TASK INSTRUCTIONS:
Below is a set of records; reproduce them exactly without their pictures.

Stored items:
☆ ☆ ☆

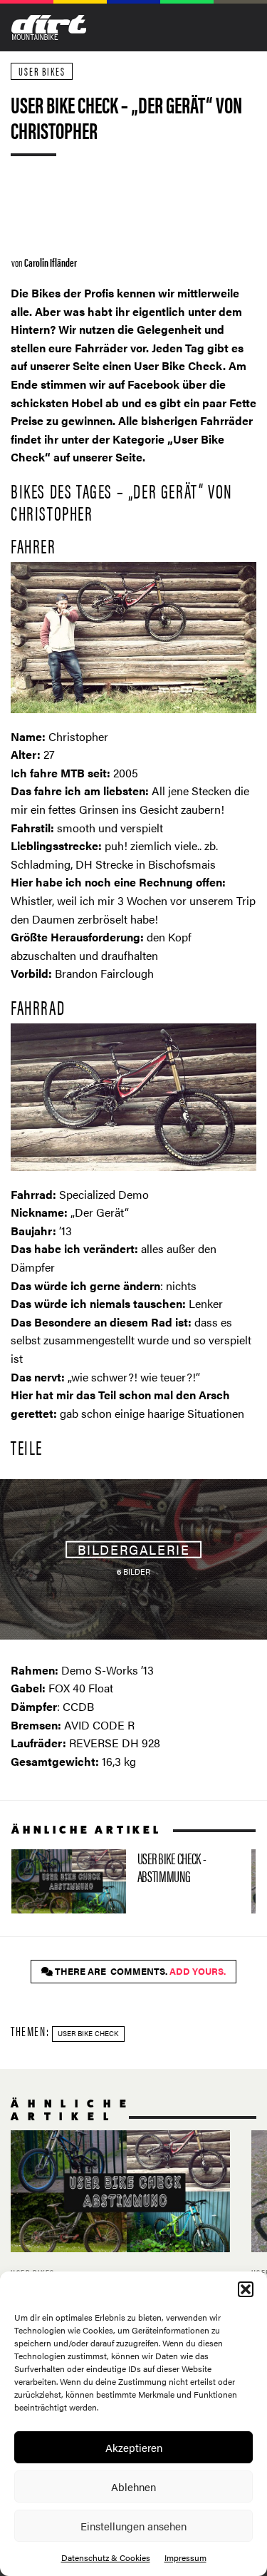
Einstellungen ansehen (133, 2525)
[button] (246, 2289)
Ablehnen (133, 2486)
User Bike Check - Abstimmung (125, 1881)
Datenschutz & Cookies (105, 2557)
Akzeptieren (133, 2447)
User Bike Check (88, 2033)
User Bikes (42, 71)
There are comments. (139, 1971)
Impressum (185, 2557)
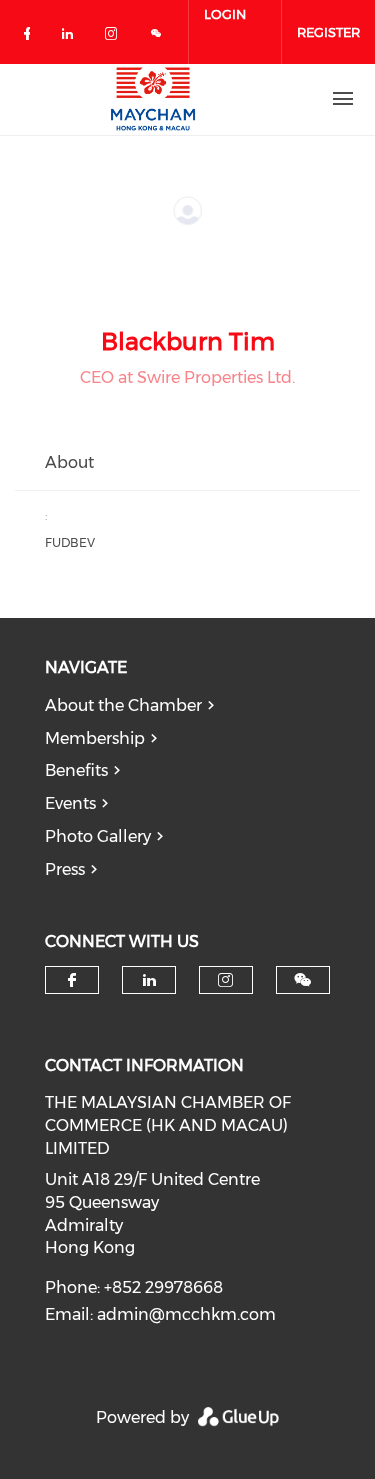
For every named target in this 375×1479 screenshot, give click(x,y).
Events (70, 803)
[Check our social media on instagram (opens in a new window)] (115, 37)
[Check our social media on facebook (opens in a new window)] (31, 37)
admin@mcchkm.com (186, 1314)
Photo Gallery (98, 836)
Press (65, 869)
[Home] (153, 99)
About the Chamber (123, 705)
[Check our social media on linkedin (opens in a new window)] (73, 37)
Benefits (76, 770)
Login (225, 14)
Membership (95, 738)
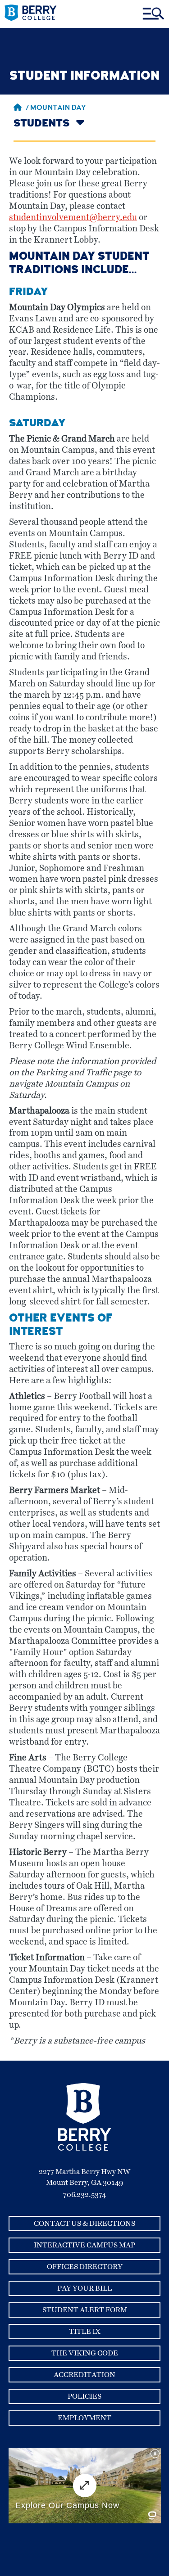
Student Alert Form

☆ ☆ ☆

REPLY:
Einstellungen ansehen (133, 2525)
[button] (246, 2289)
Ablehnen (133, 2486)
User Bike Check - Abstimmung (125, 1881)
Datenschutz & Cookies (105, 2557)
Akzeptieren (133, 2447)
User Bike Check (88, 2033)
User Bikes (42, 71)
There are comments. (139, 1971)
Impressum (185, 2557)
For every named target in this 375×1479 screenshot, give click(x,y).
Events (70, 803)
[Check our social media on instagram (opens in a new window)] (115, 37)
[Check our social media on facebook (opens in a new window)] (31, 37)
admin@mcchkm.com (186, 1314)
Photo Gallery (98, 836)
Press (65, 869)
[Home] (153, 99)
About the Chamber (123, 705)
[Check our social media on linkedin (opens in a new window)] (73, 37)
Benefits (76, 770)
Login (225, 14)
Membership (95, 738)
Student Alert Form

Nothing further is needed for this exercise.